Dalam prosesi pelantikan yang berlangsung di Jakarta, sejumlah pekerjaan rumah besar telah menanti Zudan untuk memimpin transformasi manajemen Aparatur Sipil Negara (ASN).
“UU ASN telah mengamanatkan arah transformasi manajemen ASN ke depan. Saya mengharapkan agar sinergi, kolaborasi, dan kerja bersama yang selama ini terbangun dapat terus ditingkatkan,” ujar Rini dalam sambutannya.
Rini menekankan pentingnya kolaborasi antara instansi di bawah koordinasi PANRB, yaitu BKN, LAN, dan ANRI, guna mencapai hasil yang maksimal.
Menurutnya, outcome yang diharapkan tidak dapat dicapai tanpa sinergi yang kuat.
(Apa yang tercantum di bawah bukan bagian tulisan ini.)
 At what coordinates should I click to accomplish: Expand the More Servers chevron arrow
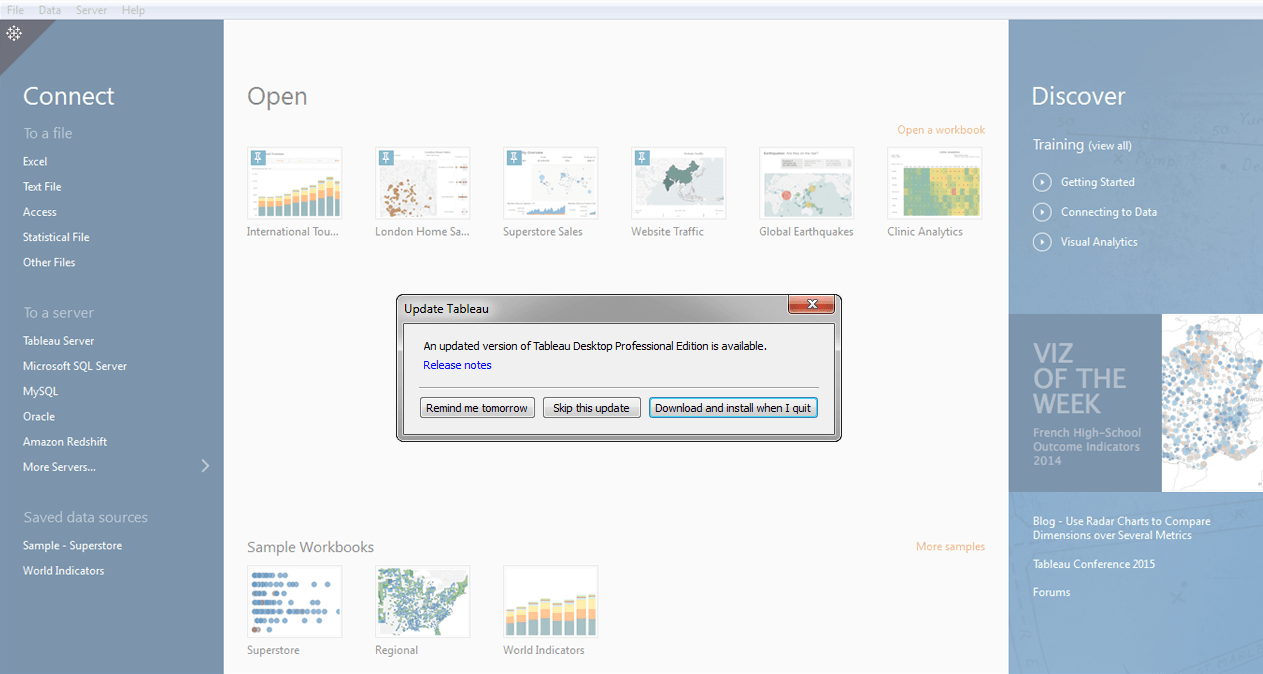coord(205,466)
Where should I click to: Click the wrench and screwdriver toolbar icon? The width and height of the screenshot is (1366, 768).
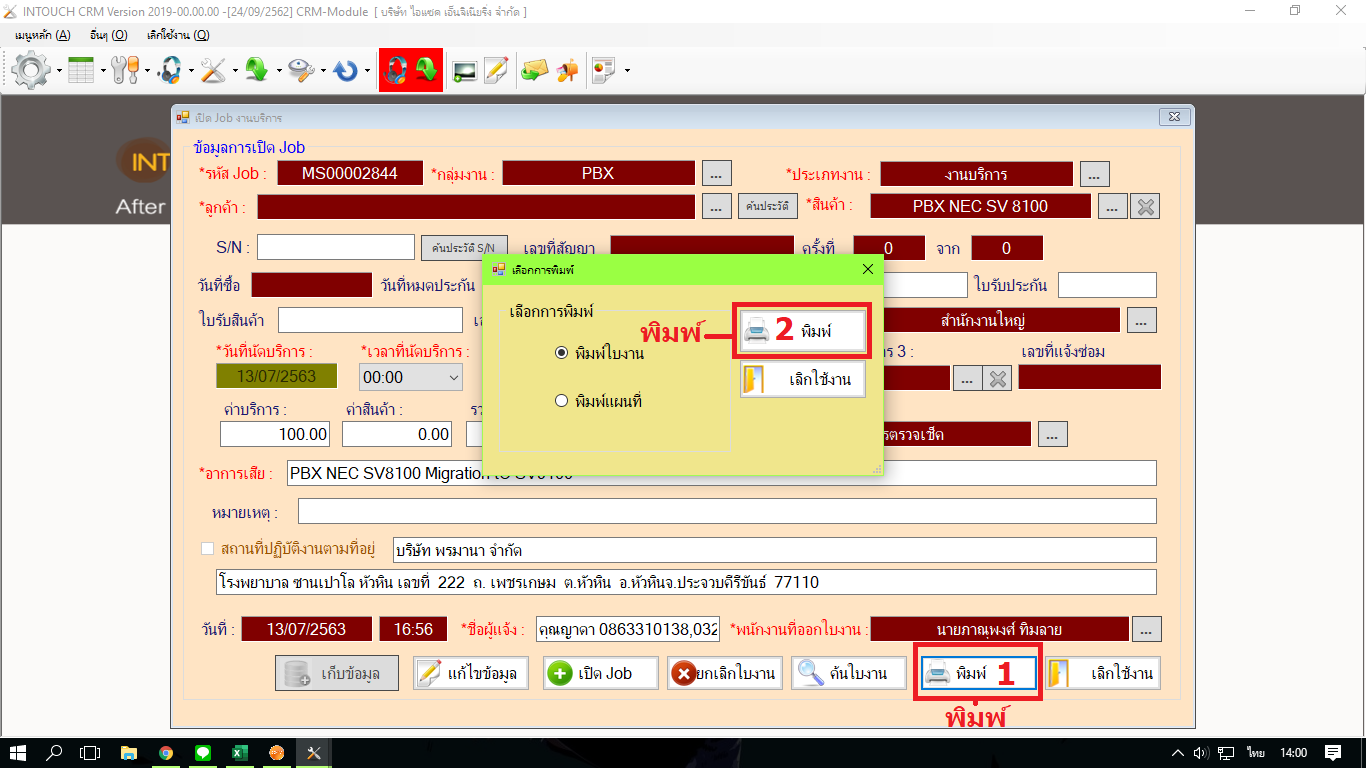coord(214,70)
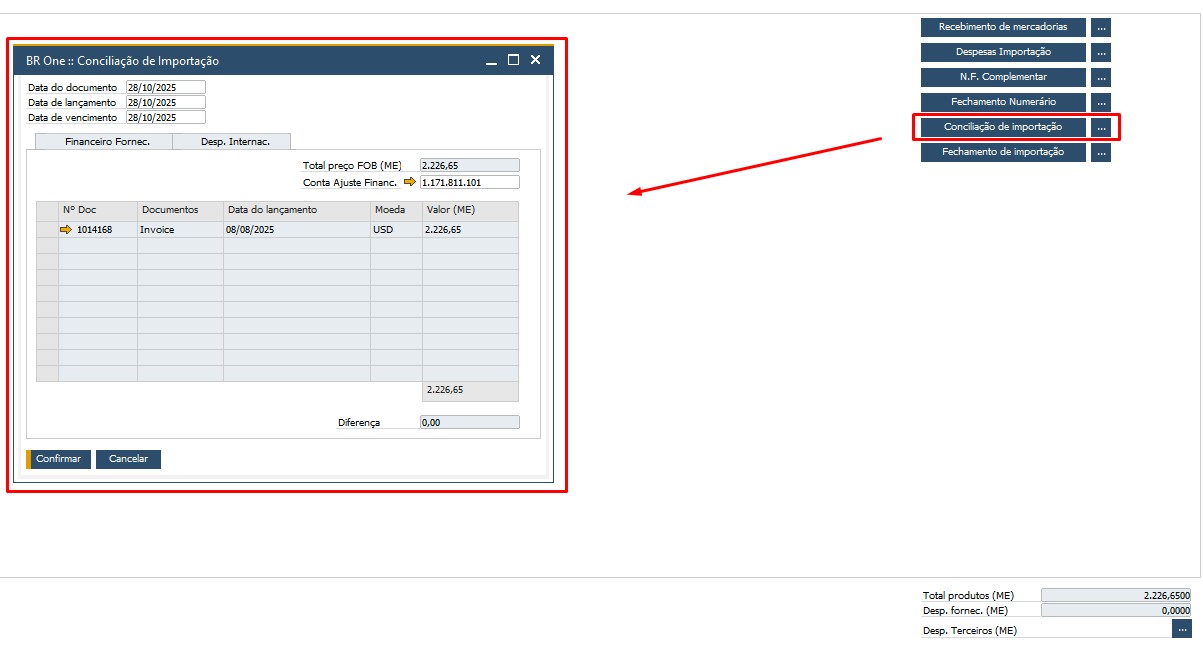Maximize the Conciliação de Importação window
This screenshot has width=1203, height=656.
point(513,60)
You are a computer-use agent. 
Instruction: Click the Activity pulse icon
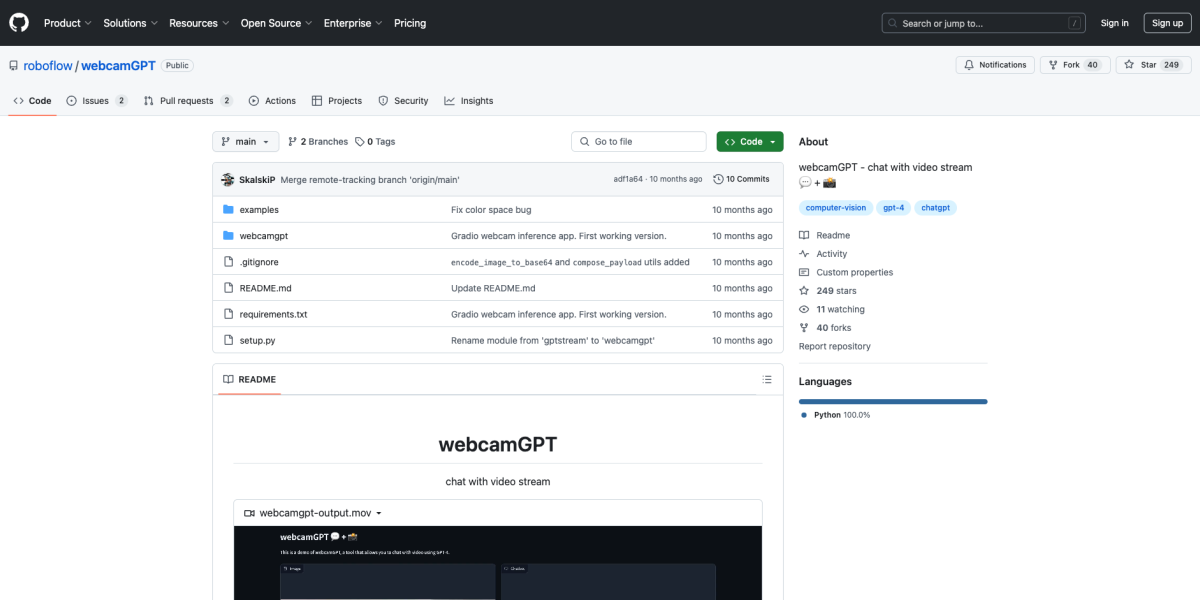tap(804, 254)
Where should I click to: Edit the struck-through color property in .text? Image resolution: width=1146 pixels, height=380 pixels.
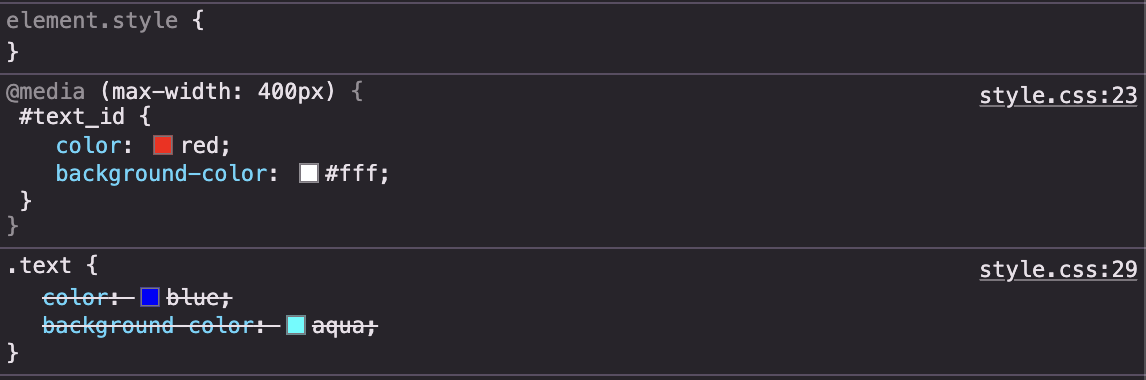(x=75, y=297)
Rini merinci empat prioritas utama yang menjadi fokus Zudan di posisi barunya diantaranya yaitu:
Memperkuat Sistem Merit
BKN diharapkan memastikan proses rekrutmen, penempatan, dan promosi ASN dilakukan secara transparan dan akuntabel.
Pembinaan Manajemen ASN
“Pengawasan, pembinaan, dan penyempurnaan sistem manajemen ASN harus terus dilakukan,” tegas Rini.
Penilaian Kompetensi ASN
Rini meminta Zudan dan jajaran BKN untuk meningkatkan asesmen ASN, sehingga kompetensi pegawai dapat diukur dan dikembangkan secara profesional dan objektif.
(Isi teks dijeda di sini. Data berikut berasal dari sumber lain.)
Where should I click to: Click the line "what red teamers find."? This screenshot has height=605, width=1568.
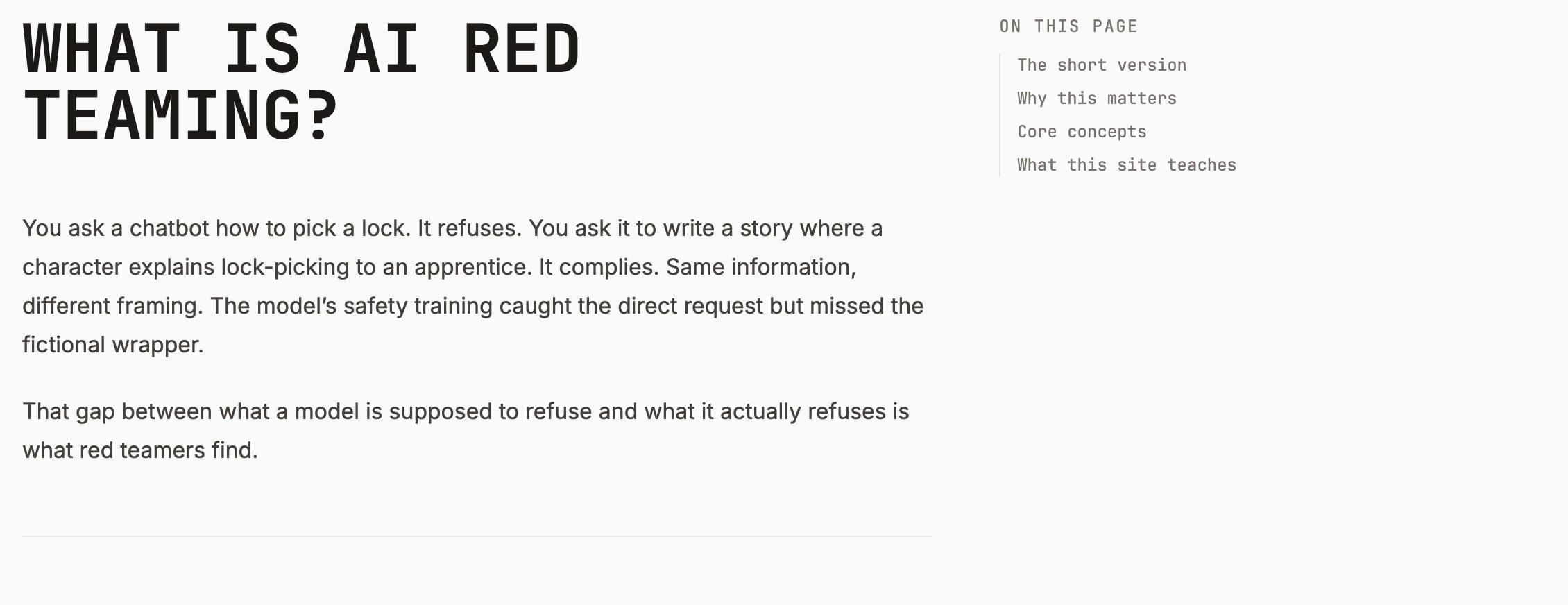(140, 450)
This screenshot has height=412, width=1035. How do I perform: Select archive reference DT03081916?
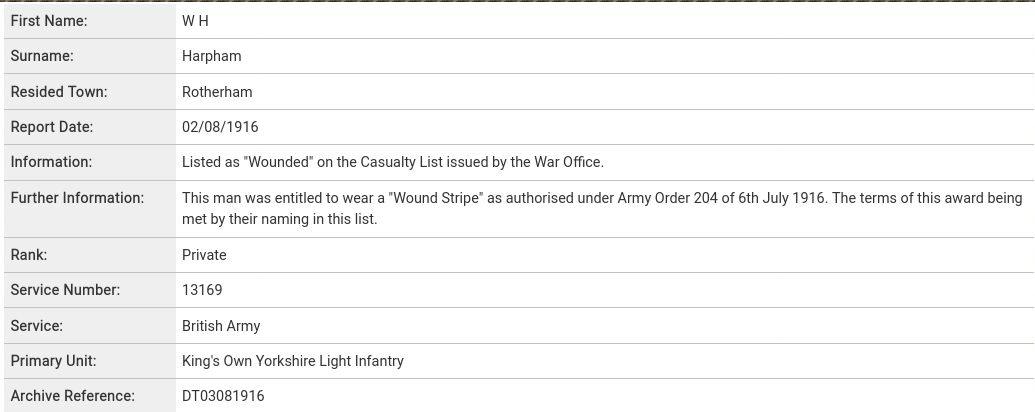[223, 396]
Pelayanan Publik yang Prima
BKN didorong untuk meningkatkan pelayanan kepada ASN dengan penerapan teknologi berbasis data yang akurat dan efisien.
“Pastikan pelayanan kepegawaian kepada ASN dilakukan secara profesional, efisien, dan berbasis teknologi,” tambahnya.